We state at the outset of our analysis that this is not a case where we override the jury’s verdict because we would have answered the interrogatory differently. 4 Rather, this is one of those uncommon occasions when unpreserved trial court error would result in grave injustice if allowed to stand.

The first interrogatory is clearly an incorrect application of the law to the facts. Although appellants did indeed have the burden of proof, see, e. g., Bowser v. Lloyd Brasileiro S.S. Co., 5 Cir. 1969, 417 F.2d 779, their’s was not the burden of proving the precise site of Grice’s death. To the contrary, recovery under the Jones Act depends upon showing that death occurred in the course of a seaman’s employment — death “aboard” or “working aboard” the vessel is not required. E. g., Braen v. Pfeifer Oil Trans. Co., 1959, 361 U.S. 129, 80 S.Ct. 247, 4 L.Ed.2d 191.

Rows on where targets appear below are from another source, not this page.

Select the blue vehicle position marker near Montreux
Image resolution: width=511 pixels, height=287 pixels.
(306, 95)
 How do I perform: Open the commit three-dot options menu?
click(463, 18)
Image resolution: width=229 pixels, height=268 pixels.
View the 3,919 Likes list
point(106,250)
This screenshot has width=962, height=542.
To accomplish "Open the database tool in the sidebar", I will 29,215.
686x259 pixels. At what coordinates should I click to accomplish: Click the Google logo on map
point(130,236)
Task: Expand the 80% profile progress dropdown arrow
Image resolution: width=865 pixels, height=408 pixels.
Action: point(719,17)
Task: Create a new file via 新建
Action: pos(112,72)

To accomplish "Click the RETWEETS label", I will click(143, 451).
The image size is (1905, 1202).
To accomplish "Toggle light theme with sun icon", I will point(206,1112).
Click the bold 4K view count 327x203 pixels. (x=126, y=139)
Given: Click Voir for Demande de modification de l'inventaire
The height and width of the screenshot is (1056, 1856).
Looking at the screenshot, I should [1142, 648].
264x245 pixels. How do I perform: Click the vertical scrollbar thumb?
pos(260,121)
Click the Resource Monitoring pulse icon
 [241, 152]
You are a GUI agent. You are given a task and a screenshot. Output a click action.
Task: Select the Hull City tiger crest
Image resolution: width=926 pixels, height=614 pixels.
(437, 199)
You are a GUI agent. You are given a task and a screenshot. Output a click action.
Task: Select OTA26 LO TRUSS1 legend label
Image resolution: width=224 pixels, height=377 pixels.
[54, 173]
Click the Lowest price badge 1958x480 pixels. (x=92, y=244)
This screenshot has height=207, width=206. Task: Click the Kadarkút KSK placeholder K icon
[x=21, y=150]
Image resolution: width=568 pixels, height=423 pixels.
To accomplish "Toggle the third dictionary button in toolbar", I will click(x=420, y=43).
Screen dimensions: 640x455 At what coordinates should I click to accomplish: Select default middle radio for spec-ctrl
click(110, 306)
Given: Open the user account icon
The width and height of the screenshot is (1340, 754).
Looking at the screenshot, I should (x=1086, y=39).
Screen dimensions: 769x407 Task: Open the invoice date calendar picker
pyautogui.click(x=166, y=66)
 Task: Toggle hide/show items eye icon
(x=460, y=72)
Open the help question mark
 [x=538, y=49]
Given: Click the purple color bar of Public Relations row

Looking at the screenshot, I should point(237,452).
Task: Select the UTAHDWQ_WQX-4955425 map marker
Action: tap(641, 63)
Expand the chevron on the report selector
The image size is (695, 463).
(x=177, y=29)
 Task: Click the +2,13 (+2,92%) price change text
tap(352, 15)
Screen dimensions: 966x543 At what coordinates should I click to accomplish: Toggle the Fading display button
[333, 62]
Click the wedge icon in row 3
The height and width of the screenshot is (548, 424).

If the jury had believed that Grice died in the Gulf of Mexico by drowning, or died upon being thrown ashore, or for that matter died in Gulfport while moving the cars, they would vote “no” to interrogatory number one. The governing law, however, would support a verdict for appellants if the jury believed that any of these possibilities had in fact occurred.

Additionally, the special interrogatory was inconsistent with other elements of the court’s instructions to the jury. 5

“The difficulty created by inconsistent or contradictory instructions on a material point is, first, that it is impossible for the jury to know which is to be their guide; and, secondly, it is impossible after verdict to ascertain which instruction the jury followed.”